(Collected data)
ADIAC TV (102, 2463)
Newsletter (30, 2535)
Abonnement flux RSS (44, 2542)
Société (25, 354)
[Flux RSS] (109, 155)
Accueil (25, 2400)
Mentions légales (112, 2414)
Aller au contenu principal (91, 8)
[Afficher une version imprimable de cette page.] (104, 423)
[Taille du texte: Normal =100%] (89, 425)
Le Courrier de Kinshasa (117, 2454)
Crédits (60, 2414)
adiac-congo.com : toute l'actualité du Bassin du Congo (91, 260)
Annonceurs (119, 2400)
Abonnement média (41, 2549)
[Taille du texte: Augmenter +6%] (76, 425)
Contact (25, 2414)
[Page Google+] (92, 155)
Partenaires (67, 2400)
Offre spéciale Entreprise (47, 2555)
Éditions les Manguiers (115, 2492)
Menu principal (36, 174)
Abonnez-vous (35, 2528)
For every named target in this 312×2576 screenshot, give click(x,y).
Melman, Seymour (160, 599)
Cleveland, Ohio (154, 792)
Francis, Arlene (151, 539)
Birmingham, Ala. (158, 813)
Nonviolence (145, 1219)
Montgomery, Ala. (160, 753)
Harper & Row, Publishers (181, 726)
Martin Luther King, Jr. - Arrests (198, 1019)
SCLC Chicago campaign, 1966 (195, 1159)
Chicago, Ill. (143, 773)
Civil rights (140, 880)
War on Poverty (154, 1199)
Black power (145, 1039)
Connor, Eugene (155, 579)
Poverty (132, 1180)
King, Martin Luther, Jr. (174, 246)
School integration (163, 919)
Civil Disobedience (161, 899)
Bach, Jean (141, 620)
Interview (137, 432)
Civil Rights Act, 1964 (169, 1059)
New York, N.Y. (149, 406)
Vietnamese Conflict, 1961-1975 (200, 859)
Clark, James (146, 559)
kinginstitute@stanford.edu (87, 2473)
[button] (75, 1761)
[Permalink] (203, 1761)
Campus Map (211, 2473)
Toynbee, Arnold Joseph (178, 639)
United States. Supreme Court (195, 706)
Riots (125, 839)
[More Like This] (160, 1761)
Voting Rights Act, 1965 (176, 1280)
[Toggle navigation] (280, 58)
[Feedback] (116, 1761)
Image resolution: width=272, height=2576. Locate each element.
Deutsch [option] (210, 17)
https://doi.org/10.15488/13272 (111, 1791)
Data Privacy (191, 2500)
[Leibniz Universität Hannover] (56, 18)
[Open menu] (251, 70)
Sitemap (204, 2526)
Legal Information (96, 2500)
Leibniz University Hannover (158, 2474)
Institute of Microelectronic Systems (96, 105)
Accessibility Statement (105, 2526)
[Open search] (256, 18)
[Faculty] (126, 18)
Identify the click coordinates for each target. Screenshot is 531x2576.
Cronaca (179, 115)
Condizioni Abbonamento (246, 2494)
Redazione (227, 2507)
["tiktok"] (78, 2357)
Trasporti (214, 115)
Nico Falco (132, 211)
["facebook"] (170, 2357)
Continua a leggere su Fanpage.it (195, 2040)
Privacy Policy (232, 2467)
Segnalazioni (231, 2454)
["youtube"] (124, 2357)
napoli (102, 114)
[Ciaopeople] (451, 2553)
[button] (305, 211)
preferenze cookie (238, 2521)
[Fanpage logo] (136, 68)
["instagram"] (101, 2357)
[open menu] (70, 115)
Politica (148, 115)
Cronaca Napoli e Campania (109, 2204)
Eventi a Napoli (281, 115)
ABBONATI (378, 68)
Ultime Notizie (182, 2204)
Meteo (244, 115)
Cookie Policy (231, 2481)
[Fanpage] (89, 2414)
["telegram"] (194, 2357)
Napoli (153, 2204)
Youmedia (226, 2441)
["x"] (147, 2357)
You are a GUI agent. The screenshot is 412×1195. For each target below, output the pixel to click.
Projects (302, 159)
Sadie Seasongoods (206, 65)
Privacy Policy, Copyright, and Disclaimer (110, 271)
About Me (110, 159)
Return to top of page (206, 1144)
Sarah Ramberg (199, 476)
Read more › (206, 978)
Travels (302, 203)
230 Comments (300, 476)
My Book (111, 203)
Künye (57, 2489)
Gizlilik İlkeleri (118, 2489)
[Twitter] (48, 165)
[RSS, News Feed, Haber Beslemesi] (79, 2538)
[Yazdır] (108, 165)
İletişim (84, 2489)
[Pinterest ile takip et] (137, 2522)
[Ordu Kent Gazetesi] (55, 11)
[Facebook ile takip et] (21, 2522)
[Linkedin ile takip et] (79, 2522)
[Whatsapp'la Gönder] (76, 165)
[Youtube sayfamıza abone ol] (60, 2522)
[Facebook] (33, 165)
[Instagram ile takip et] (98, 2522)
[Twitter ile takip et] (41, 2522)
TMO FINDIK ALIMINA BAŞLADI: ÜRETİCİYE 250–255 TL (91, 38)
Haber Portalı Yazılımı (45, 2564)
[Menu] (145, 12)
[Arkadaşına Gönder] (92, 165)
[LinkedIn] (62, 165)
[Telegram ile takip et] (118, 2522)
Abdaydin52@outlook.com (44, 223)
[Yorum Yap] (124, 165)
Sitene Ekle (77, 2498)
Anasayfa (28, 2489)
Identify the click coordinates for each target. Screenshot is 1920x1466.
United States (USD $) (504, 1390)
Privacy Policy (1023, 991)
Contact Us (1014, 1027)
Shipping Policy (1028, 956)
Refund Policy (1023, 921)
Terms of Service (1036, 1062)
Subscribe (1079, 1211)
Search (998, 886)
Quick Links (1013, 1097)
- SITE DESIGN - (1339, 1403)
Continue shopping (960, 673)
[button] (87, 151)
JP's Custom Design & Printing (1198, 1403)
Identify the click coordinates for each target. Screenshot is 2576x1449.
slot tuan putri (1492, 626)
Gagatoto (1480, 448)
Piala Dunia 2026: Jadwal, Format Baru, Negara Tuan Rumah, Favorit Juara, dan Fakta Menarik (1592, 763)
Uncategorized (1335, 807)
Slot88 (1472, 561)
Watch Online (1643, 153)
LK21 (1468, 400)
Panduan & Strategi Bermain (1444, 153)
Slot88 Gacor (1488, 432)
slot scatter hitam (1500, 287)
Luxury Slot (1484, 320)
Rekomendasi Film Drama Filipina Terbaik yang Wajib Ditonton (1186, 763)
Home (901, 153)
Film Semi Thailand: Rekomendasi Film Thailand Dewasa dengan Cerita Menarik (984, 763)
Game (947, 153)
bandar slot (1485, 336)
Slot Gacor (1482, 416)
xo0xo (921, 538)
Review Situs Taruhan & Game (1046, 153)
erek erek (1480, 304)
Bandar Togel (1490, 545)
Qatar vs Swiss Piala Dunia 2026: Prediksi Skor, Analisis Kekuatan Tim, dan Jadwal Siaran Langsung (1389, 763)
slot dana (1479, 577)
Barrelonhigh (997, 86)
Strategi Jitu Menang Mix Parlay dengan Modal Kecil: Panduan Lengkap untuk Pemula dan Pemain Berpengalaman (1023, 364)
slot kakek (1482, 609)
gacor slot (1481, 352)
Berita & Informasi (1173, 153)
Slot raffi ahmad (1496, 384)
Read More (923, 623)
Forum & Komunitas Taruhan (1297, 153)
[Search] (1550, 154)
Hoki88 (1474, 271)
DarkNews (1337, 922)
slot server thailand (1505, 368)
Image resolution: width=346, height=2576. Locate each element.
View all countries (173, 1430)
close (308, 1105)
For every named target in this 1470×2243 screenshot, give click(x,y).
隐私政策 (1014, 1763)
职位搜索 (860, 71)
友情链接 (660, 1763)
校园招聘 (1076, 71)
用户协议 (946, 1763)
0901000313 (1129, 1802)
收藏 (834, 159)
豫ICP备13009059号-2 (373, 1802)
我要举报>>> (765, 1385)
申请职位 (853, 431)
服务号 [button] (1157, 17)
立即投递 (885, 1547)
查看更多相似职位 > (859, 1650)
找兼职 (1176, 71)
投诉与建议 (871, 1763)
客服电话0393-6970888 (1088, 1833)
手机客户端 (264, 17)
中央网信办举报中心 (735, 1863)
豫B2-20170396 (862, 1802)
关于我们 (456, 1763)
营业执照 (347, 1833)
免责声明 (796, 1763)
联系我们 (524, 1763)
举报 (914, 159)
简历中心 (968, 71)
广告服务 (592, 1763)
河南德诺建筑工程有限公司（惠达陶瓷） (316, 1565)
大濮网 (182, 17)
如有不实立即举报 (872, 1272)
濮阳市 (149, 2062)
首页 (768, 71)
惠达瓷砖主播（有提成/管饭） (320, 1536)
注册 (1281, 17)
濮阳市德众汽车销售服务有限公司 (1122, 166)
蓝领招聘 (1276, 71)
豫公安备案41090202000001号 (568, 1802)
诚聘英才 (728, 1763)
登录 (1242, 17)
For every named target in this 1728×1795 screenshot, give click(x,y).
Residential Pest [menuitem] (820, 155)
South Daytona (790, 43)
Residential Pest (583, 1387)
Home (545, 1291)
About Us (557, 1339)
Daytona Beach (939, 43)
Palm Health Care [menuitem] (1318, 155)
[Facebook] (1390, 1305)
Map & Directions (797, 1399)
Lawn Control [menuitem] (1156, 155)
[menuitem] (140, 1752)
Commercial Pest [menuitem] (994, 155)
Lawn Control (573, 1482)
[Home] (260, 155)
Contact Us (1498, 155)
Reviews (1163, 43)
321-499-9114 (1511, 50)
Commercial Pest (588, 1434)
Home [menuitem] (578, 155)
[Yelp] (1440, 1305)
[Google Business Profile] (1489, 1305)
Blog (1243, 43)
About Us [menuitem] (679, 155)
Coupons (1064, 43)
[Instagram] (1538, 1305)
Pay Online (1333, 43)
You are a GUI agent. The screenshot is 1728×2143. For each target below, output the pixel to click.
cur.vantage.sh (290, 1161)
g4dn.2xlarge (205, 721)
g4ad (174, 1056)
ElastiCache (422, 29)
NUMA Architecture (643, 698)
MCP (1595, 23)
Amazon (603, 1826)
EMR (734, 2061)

- YOUR TASK: Output the records above exactly, from their first line through the line that contains "Institute of Microelectronic", and add nothing.

- RESPONSE FOR THIS EXERCISE:
ADIAC TV (102, 2463)
Newsletter (30, 2535)
Abonnement flux RSS (44, 2542)
Société (25, 354)
[Flux RSS] (109, 155)
Accueil (25, 2400)
Mentions légales (112, 2414)
Aller au contenu principal (91, 8)
[Afficher une version imprimable de cette page.] (104, 423)
[Taille du texte: Normal =100%] (89, 425)
Le Courrier de Kinshasa (117, 2454)
Crédits (60, 2414)
adiac-congo.com : toute l'actualité du Bassin du Congo (91, 260)
Annonceurs (119, 2400)
Abonnement média (41, 2549)
[Taille du texte: Augmenter +6%] (76, 425)
Contact (25, 2414)
[Page Google+] (92, 155)
Partenaires (67, 2400)
Offre spéciale Entreprise (47, 2555)
Éditions les Manguiers (115, 2492)
Menu principal (36, 174)
Abonnez-vous (35, 2528)
For every named target in this 312×2576 screenshot, give click(x,y).
Melman, Seymour (160, 599)
Cleveland, Ohio (154, 792)
Francis, Arlene (151, 539)
Birmingham, Ala. (158, 813)
Nonviolence (145, 1219)
Montgomery, Ala. (160, 753)
Harper & Row, Publishers (181, 726)
Martin Luther King, Jr. - Arrests (198, 1019)
SCLC Chicago campaign, 1966 (195, 1159)
Chicago, Ill. (143, 773)
Civil rights (140, 880)
War on Poverty (154, 1199)
Black power (145, 1039)
Connor, Eugene (155, 579)
Poverty (132, 1180)
King, Martin Luther, Jr. (174, 246)
School integration (163, 919)
Civil Disobedience (161, 899)
Bach, Jean (141, 620)
Interview (137, 432)
Civil Rights Act, 1964 (169, 1059)
New York, N.Y. (149, 406)
Vietnamese Conflict, 1961-1975 (200, 859)
Clark, James (146, 559)
kinginstitute@stanford.edu (87, 2473)
[button] (75, 1761)
[Permalink] (203, 1761)
Campus Map (211, 2473)
Toynbee, Arnold Joseph (178, 639)
United States. Supreme Court (195, 706)
Riots (125, 839)
[More Like This] (160, 1761)
Voting Rights Act, 1965 (176, 1280)
[Toggle navigation] (280, 58)
[Feedback] (116, 1761)
Image resolution: width=272, height=2576. Locate each element.
Deutsch [option] (210, 17)
https://doi.org/10.15488/13272 (111, 1791)
Data Privacy (191, 2500)
[Leibniz Universität Hannover] (56, 18)
[Open menu] (251, 70)
Sitemap (204, 2526)
Legal Information (96, 2500)
Leibniz University Hannover (158, 2474)
Institute of Microelectronic Systems (96, 105)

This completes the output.